PERSONAL FINANCE
10 Tips To Get Back To
The
Market With
Lost a truck-load of money betting on the
markets? Don't fret. And, more importantly, don't swear off equities
either. BT tells you how to play the winning game and recoup your losses.
By Shilpa
Nayak
1. Investing Is No
Gamble
Even before you start looking up the back
pages of the pink dailies, realise one thing: investing and gambling are
not the same thing. If it's sheer thrill that you are after, we would
recommend the racecourse. The stockmarkets are for serious-minded
investors, who are willing to create a robust financial market for good
companies. We don't know of any horse that paid a dividend yet. So what
about the daily gyrations in stock prices of a company? you ask. That's
the result of a calculated game that the big-guns in the market play, as
they churn their million-dollar portfolios. You, the small investor, would
be ill-advised to ape them. Daily fluctuations are no indication of the
stock's fundamental strength, which is something you should go by. And
once you've bought a good stock, stay invested-unless you must absolutely
sell. Besides, never buy at a stock's peak; snap it up when the others are
hammering it.
2. Don't Trade On
The News
Stay a mile away from day trading, especially
if all that you are relying on to buy and sell is reported news or, worse,
rumours. Devastated day traders in the US have been known to take their
anger out on their colleagues by gunning them down. Day trading is a
specialised cup of tea, best sipped by a person who not just understands
the stockmarket's mind, but also the strengths and weaknesses of
individual stocks. Day trading is certainly not meant for bored housewives
or executives with time on their hand. The internet is a great medium for
spreading rumours; only believe in credible sources. Also if it's a great
tip that you are getting, there are a million others who haven't just got
it, but acted on it, too. Therefore, by the time you decide to buy, the
stock price has already factored in that bit of news.
3. Spread Your
Portfolio Wisely
Don't put all your eggs in one basket. At any
stage in life, be it at the beginning or end of your career, never invest
in a single investment vehicle. Spread your investments over equity and
debt. Even if you like the rush of equity, avoid over exposure to any one
stock or sector. Diversify your mutual fund investments, as also your
fixed deposits in banks. Similarly, even if you are sure that a particular
stock will rise 50 per cent in another six months, don't bet all your
chips on it. The risks of it not appreciating as much are very high, and
it will be hard for you to deal with if the turn of events goes against
you.
4. Define Your Risk
Appetite
You remember the colleague who bought a
Maruti Zen from the profits he made on Infosys. But you probably don't
remember your neighbour who went broke trading in the Himachals and Global
Teles of the world. The point: when you are dreaming of gains, spare a
thought for the potential pain, too. Many people tend to invest small sums
in third-rate companies, justifying it as an all or nothing play. Beware:
there is no such thing as ''money I can afford to lose''. If you set out
willing to lose money, chances are you will. Treat your money with more
respect, and it will treat you well.
5. Set Reasonable
Goals
Stockmarkets are full of get-rich-quick
tales. What wide-eyed investors don't realise is that for every one happy
story, there are at least a hundred tragedies. Therefore, while it is good
to dream of fantastic returns (stock doubling every six months), live by
realistic expectations. Set yourself a cut-off point. Tell yourself, ''if
the stock gives me a 20 per cent return in a year, I will exit. I don't
care if it soars to new highs thereafter''. What you will end up realising
is that modest gains (although we dare say 20 per cent is quite immodest)
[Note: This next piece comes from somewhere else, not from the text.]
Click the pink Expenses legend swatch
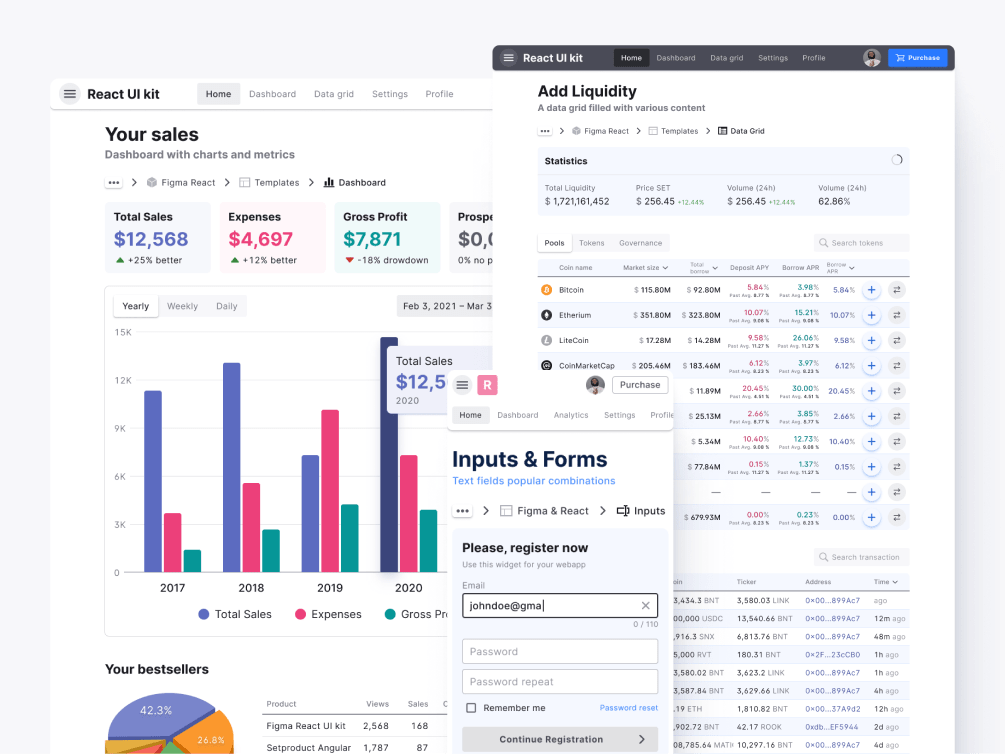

across the portfolio add up to big numbers, whereas a huge drop in a top
stock could potentially wipe out your gains. Greed is good, but excessive
greed is evil.
6. Know The Company
You Keep
All of us pick our friends with care; we want
to know where he or she works, where they went to college, whether they
are respected at workplace, and whether knowing them will help us
professionally or personally. You should treat your portfolio similarly.
Investigate your stocks. Start with the management executives: are they
people with outstanding trackrecord? Are they known to follow transparent
practices? What about the industry it operates in... marketshare? What do
customers say about the company? Knowing these will minimise chances of
your investment souring.
7. Keep An Eye On
Investments
Don't get paranoid, but keep track of your
investments at regular intervals. Quarterly results are a good time to
take stock of your investments. The company's results should be as
projected; if there's a short-fall, find out why. If the reason is minor,
don't worry. But if the fall is due to a major product failure, or loss of
clients/markets, exit while you still can profitably. Waiting in the hope
that things will look up may prove costly. Besides, keeping track helps
you figure out if you've reached your earnings goal (remember Tip #5?).
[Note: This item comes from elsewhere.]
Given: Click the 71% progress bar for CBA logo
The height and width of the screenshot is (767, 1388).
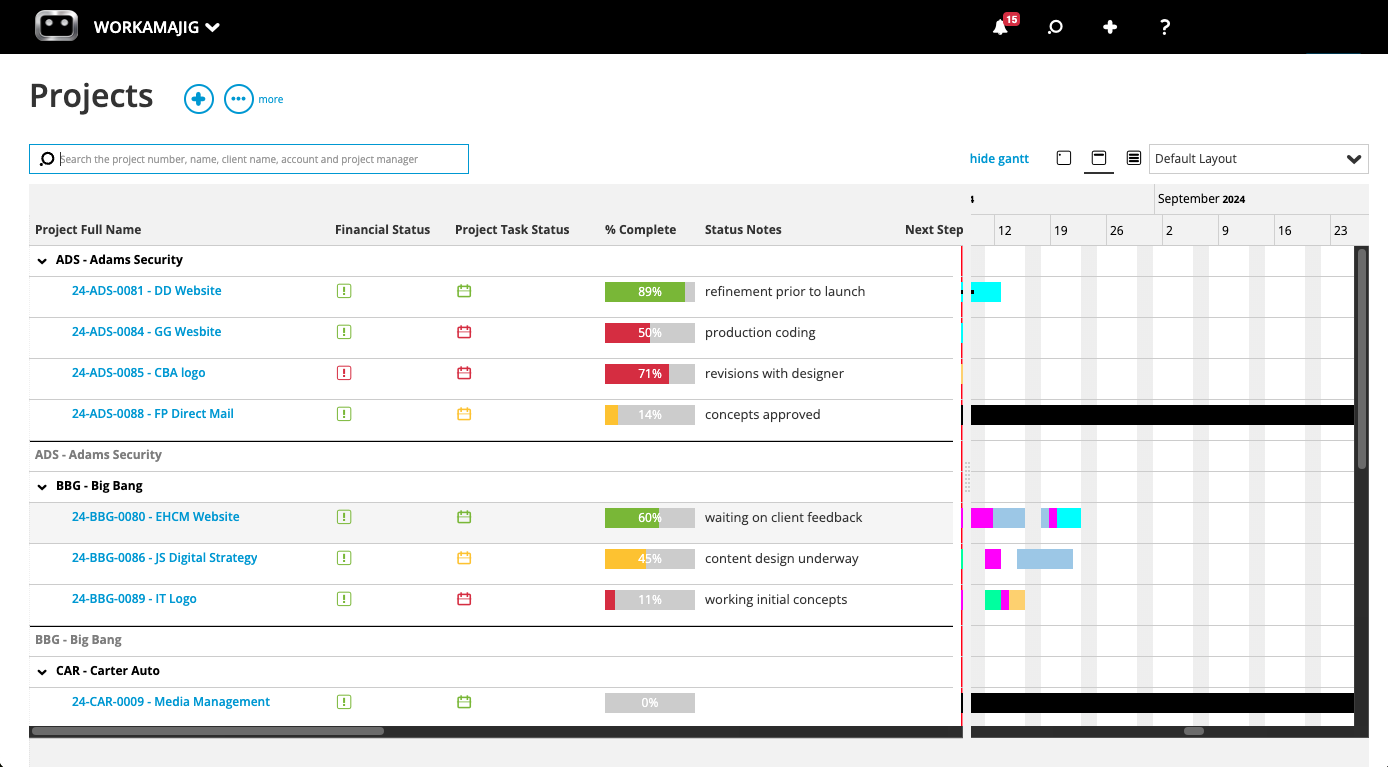Looking at the screenshot, I should [x=649, y=372].
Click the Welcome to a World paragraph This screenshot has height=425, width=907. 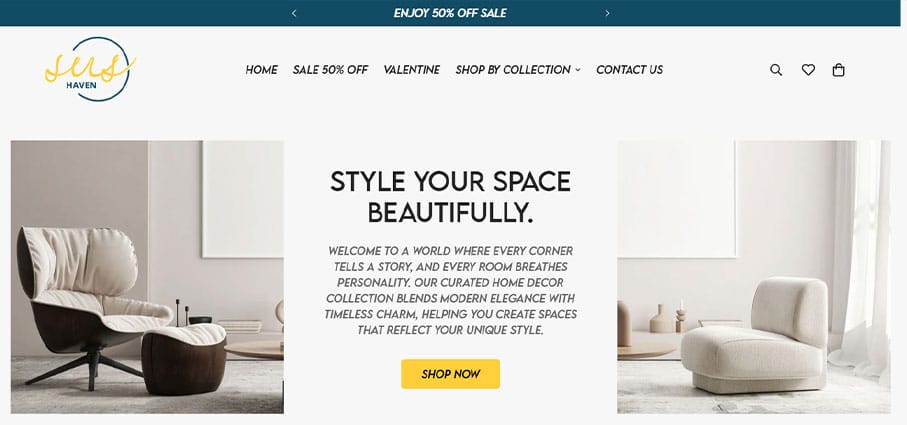451,291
These days there are several investment portals, where you can create an
online portfolio. You can even get email alerts if the key stocks in your
portfolio touch new intra-day lows. There's a ton of information out
there; make effective use of it.
8. Don't Cling To
Losers
You'd probably earn kudos if you helped a
friend through a trough. But there's no medal to be won by staying
invested in loser stocks. Which means even if you bought a lousy stock at
its peak and it is now quoting way below par, don't hesitate: sell it. If
the company shows no signs of a turnaround, then it is better to sell
early and minimise the loss. Your money is better off invested elsewhere.
You may be able to do little about your nagging spouse; but luckily you
can boot a weepy stock whenever you want.
9. Fads Are Fickle
Fashion never lasts for long (dotcommers
don't need any reminding). Ask your wife. She reworks her wardrobe
according to the latest fashion. That's a great strategy to follow,
particularly in investment. Finance and agri-business were in vogue in the
early 90s, but then software came and swept investors off their feet. And
when the dotmania hit Wall Street, people were bowled over by the promise
of the internet. Now that biotech is the buzz, investors are scrambling to
get a piece of this sector. Broad industry-linked investment fashions are
easy to spot. What's harder to do is pick a winner within a broad industry
such as infotech. If you think you don't understand a particular sector or
sequence of events, don't hesitate to ask for professional help.
10. When In Doubt,
Leave It Out
Despite all the brain-racking, equities still
scare the living day lights out of you? Then may be the stockmarket isn't
meant for you. Smartness lies in realising that. But if you are reading
this magazine, then understanding the nuances of business-or smartness,
for that matter-isn't one of your problems. All you probably needed help
with is the preceding nine tips. A final word: your long-term goals should
determine your investment decisions. For long-term investors, it is always
a good time to buy.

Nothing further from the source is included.